MPF recomenda limitar cobrança da ‘taxa seca’ no Amazonas após desvios

O Ministério Público Federal (MPF) acionou órgãos reguladores e empresas de navegação com uma recomendação crucial: limitar a cobrança da chamada “taxa seca” no Amazonas. A medida surge após a constatação de cobranças que parecem ser indevidas, ocorridas mesmo em períodos em que os rios apresentavam níveis normais, levantando suspeitas de desvios e abusos no setor de transporte aquaviário.

A recomendação foi formalmente enviada a entidades importantes como a Agência Nacional de Transportes Aquaviários (Antaq), a Capitania Fluvial dos Portos da Amazônia Ocidental, o Centro Nacional de Navegação Transatlântica (Cnnt), a Associação Brasileira dos Armadores de Cabotagem e a 17 empresas de navegação. O objetivo é estabelecer regras mais claras e justas para a cobrança dessa taxa, que afeta diretamente o custo do frete na região.

A “taxa seca” é um valor adicional aplicado ao frete quando a navegação se torna mais desafiadora devido à baixa nos níveis dos rios, característica da estiagem. Conforme as regras da Antaq, essa cobrança só é permitida quando o nível do Rio Negro, no Porto de Manaus, atinge 17,7 metros ou menos, um limite estabelecido para o ciclo hidrológico de 2025/2026. No entanto, o MPF aponta que, em 2025, empresas teriam chegado a cobrar impressionantes US$ 5 mil por contêiner, mesmo sem a existência de alerta de seca ou qualquer situação crítica nos rios.

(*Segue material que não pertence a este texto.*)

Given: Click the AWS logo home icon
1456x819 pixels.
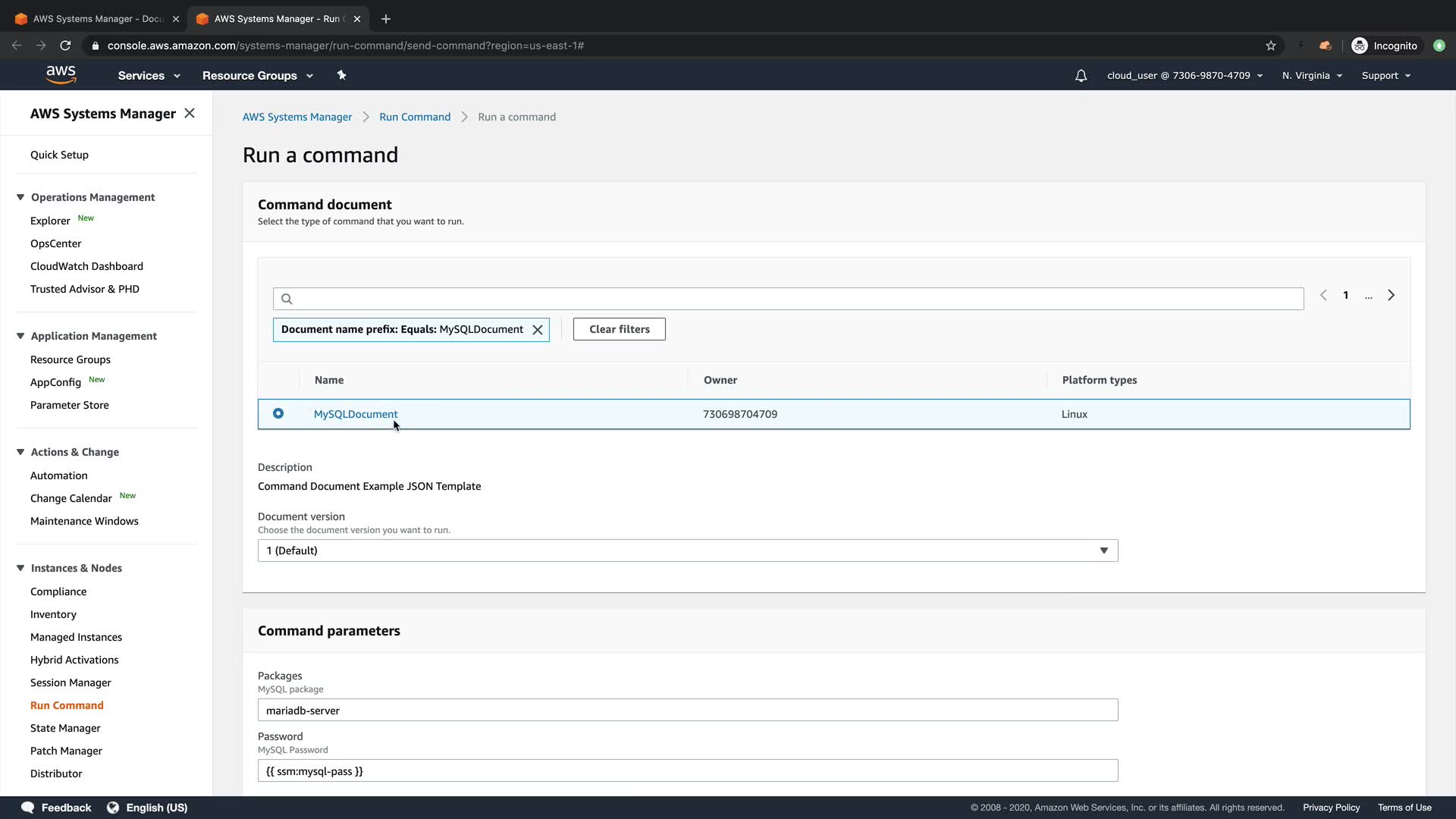Looking at the screenshot, I should click(61, 74).
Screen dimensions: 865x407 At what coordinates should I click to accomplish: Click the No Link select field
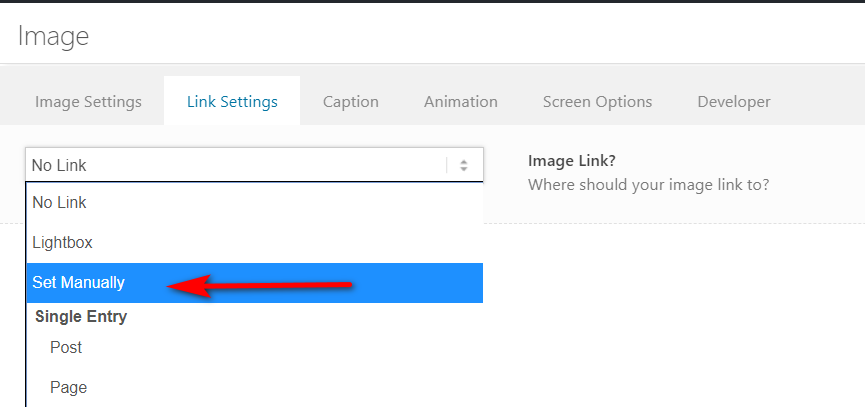[x=254, y=164]
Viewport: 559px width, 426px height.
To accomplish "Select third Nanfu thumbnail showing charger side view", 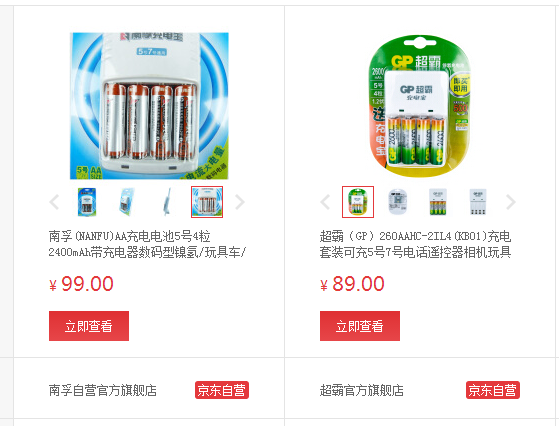I will [x=167, y=202].
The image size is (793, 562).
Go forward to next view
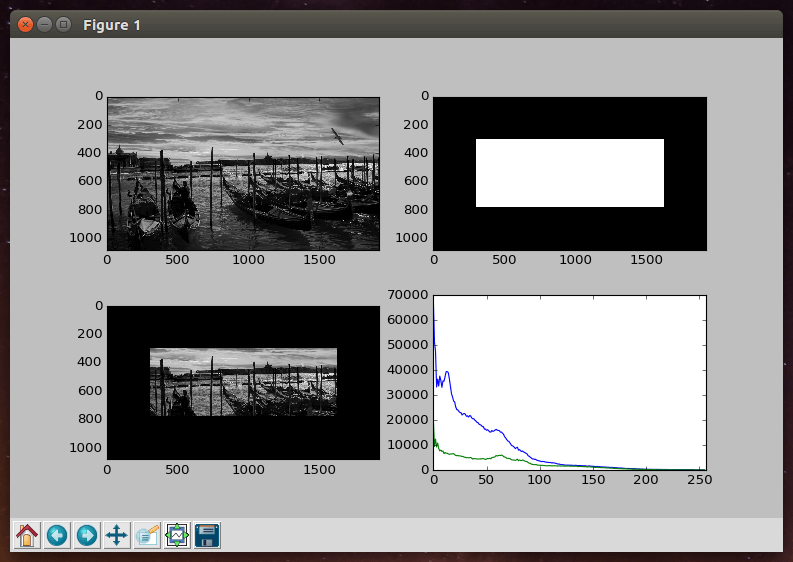pyautogui.click(x=87, y=535)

Transparência e proporcionalidade nas cobranças fluviais

Em declaração, o procurador da República Igor Jordão Alves enfatizou a necessidade de que os valores cobrados a título de sobretaxa de seca sejam diretamente proporcionais às condições reais dos rios. Ele ressaltou a importância de que essas cobranças sejam realizadas com total transparência e que haja um aviso prévio adequado aos usuários e órgãos competentes.

“Os valores praticados a título de sobretaxa de seca devem apresentar um nexo de proporcionalidade em relação às variações efetivamente observadas, o que exige a adoção de bases transparentes e justas de cobrança, com comunicação prévia aos entes públicos”, afirmou o procurador. Essa diretriz visa garantir que a taxa seja um reflexo fiel da realidade operacional e não uma fonte de lucro indevido.

Novas regras para a cobrança da “taxa seca”

Com a recomendação do MPF, as empresas de navegação deverão **suspender imediatamente a cobrança da taxa seca** sempre que o nível do rio estiver acima do limite estabelecido. Caso decidam, por qualquer motivo justificável, aplicar a sobretaxa, elas deverão notificar a Antaq e seus clientes com uma antecedência mínima de 30 dias. Essa notificação deverá detalhar claramente o motivo da cobrança e o método de cálculo utilizado para chegar ao valor final.

Adicionalmente, as empresas têm um prazo de até 45 dias para apresentar toda a documentação que comprove a necessidade e a correção das cobranças realizadas durante o ciclo atual. O não cumprimento desta exigência poderá resultar na obrigação de devolver integralmente os valores cobrados indevidamente aos usuários prejudicados, garantindo assim o ressarcimento justo.

Reforço na fiscalização e atuação dos órgãos

O MPF também orientou que a Antaq intensifique suas ações de fiscalização sobre essas cobranças, além de promover a divulgação de informações atualizadas e confiáveis sobre os níveis dos rios. Essa medida visa aumentar a transparência e permitir que os usuários tenham acesso a dados precisos para verificar a legalidade das taxas aplicadas. Já a Capitania dos Portos terá seu papel restrito à garantia da segurança da navegação, sem qualquer envolvimento na definição ou fiscalização de tarifas.

Os órgãos e empresas notificados têm agora um prazo de 30 dias para se manifestarem sobre o cumprimento das medidas recomendadas. A expectativa é que haja uma adesão voluntária, mas o MPF já sinaliza que o descumprimento poderá acarretar em ações judiciais, com a possibilidade de aplicação de punições nas esferas civil, administrativa e criminal, reforçando a seriedade da questão.